Some Govt policies ‘taking New Zealand backwards’ – Hipkins

By and is republished with permission

Some policies brought in by the new government are taking New Zealand backwards, according to Labour leader Chris Hipkins.

The Labour leader said a lot of what the new government is doing “should have been left in the ’60s”. (Source: Breakfast)

Speaking to Breakfast this morning, the former prime minister said a lot of what the government is doing “should have been left in the ’60s”.

“Things like the abolition of the Māori Health Authority, which is designed to give Māori greater health determination when it comes to their healthcare, the abolition of that is a massive step backwards.

“I think they’re going backwards on a whole lot of progress that we’ve made across successive governments, including National governments, over the past three or four decades. I think it really is taking New Zealand backwards.

“We’ve made a lot of progress in our approach to Māori issues as a country during my lifetime, and I think it’s a shame that for the first time we’re seeing a government that’s actively trying to take things backwards in that area.”

It comes after protesters angered by what they believe the new government’s policies will mean for Māori took to the streets this morning. It came as MPs for the 54th Parliament were sworn in.

Hipkins said protests are a “legitimate” part of democracy, “just as farmers are entitled to block the roads with their tractors when they’re unhappy, Māori were fully entitled to protests yesterday as well, I think we should celebrate the fact that we live in a democracy where everybody can protest and express their views”.

Asked if “going backwards” is racist policy, Hipkins said: “On a case-by-case basis there are some, I just think they are backwards-looking, they reflect a view of the world that probably should have been ditched in the ’60s”.

Asked what Labour is doing to support Māori, Hipkins said his party has always had a strong relationship with Māori.

“We will continue to speak up on issues, my message to non-Māori New Zealanders is that you have nothing to fear from Māori getting ahead and us dealing with some of these historical inequities that have been really unfair, really discriminatory.

“We all stand to gain from seeing Māori thrive and flourish in New Zealand,” Hipkins said.

Yesterday, Prime Minister Christopher Luxon called the criticism surrounding the new government “unfair”.

“I think it’s pretty unfair to be honest.
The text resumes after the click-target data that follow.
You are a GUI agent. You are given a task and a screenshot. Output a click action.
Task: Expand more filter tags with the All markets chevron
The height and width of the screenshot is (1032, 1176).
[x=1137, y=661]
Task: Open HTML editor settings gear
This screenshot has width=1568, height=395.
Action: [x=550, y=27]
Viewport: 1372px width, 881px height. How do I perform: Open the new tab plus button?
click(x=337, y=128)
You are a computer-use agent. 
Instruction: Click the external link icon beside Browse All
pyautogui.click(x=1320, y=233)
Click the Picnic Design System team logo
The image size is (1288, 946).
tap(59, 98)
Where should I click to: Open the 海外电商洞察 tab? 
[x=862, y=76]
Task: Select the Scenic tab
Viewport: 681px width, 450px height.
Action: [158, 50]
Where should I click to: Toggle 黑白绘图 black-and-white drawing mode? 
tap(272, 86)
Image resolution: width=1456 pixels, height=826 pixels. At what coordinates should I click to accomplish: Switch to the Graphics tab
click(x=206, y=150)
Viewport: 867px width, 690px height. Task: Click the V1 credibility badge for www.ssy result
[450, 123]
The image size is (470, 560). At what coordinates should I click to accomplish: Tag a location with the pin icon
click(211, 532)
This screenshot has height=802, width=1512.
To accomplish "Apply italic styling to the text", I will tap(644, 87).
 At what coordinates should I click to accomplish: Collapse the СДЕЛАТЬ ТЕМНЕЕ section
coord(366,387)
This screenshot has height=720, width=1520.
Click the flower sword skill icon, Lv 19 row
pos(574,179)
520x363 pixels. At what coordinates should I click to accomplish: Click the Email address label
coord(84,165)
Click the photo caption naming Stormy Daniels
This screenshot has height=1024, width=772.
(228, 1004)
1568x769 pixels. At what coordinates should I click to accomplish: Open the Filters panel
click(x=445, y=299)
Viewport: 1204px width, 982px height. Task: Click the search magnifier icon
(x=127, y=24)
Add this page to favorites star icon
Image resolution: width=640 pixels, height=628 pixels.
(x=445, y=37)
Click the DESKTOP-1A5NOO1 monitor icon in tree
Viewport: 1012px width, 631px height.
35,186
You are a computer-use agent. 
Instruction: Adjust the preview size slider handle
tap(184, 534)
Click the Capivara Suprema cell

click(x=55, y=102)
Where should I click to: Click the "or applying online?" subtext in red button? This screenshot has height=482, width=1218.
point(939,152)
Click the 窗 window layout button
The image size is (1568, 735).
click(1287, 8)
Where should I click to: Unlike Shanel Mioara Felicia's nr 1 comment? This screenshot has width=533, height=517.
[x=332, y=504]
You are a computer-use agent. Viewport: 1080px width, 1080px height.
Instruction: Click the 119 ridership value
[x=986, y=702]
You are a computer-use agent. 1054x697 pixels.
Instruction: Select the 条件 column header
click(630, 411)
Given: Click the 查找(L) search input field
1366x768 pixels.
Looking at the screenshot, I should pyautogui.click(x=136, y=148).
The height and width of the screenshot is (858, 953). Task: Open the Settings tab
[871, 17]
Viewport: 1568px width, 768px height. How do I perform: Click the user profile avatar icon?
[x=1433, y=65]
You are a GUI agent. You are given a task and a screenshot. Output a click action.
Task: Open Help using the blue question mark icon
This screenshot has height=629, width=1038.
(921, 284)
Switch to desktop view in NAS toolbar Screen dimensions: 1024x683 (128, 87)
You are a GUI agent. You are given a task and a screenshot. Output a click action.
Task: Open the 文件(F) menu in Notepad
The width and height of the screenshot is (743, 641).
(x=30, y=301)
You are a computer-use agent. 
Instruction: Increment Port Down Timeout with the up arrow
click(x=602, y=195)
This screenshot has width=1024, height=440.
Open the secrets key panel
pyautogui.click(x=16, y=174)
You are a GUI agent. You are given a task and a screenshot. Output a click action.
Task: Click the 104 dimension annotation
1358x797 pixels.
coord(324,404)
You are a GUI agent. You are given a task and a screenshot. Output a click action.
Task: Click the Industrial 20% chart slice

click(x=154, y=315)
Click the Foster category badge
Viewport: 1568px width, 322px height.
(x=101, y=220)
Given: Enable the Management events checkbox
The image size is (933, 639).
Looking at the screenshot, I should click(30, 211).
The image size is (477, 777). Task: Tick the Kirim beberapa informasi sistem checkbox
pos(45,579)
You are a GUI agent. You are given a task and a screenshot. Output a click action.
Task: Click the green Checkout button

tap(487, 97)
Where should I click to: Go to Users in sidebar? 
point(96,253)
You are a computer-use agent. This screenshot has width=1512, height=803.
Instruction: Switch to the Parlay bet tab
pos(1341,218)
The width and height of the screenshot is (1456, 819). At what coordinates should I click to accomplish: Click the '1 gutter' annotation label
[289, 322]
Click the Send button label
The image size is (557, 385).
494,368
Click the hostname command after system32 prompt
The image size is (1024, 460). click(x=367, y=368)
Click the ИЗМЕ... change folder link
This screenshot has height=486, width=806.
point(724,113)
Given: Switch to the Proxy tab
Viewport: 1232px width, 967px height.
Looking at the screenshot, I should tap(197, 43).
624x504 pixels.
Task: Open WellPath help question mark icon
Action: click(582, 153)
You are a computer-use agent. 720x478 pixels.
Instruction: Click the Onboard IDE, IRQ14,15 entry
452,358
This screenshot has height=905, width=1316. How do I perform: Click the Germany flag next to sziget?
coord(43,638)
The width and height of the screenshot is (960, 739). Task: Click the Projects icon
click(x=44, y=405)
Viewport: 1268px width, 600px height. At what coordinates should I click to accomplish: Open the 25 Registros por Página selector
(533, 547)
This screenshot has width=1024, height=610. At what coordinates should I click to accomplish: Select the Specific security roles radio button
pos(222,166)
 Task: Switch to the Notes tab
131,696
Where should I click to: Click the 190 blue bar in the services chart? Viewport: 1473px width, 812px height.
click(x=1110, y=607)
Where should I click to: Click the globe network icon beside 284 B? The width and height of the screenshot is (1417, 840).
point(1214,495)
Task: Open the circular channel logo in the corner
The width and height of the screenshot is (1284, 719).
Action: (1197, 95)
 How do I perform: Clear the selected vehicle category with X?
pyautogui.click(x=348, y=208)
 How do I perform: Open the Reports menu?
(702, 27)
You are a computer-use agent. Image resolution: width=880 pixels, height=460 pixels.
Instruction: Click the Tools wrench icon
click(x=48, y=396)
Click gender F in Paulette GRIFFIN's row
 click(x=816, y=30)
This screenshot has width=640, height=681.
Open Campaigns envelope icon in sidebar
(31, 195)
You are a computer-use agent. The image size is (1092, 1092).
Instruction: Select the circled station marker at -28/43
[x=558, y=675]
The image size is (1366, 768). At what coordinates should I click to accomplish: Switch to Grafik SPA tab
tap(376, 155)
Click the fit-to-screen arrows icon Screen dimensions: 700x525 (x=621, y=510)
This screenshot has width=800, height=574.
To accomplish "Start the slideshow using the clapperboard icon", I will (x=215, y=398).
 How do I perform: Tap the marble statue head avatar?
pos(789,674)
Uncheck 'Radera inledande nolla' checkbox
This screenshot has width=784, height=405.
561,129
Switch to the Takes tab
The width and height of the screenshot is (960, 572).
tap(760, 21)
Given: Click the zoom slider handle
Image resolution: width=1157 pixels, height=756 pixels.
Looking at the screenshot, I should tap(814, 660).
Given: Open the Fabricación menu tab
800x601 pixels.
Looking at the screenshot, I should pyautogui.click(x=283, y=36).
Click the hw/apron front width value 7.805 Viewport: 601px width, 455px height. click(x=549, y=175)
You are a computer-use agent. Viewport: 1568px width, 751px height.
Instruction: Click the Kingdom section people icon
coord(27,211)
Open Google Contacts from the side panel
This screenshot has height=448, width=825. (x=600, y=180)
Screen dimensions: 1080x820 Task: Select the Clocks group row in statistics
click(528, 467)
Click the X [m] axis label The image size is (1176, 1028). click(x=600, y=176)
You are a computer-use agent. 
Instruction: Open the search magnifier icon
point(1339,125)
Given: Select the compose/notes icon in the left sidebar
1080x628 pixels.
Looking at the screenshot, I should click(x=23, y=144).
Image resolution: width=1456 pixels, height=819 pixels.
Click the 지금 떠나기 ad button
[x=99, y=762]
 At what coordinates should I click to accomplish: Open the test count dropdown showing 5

I think the reality is we’ve been in government for a week, we are going to get going and we are going to get things done for Māori and non-Maori, and that’s what our focus is going to be.

“As I’ve said, we are a government which has been here for a week, we are here to deliver for New Zealanders, for all New Zealanders, that’s up to them to choose the language they want to use but I think it is entirely inappropriate.”

He also said he has had “constructive sessions” with iwi leaders to “work together” in improving outcomes for Māori.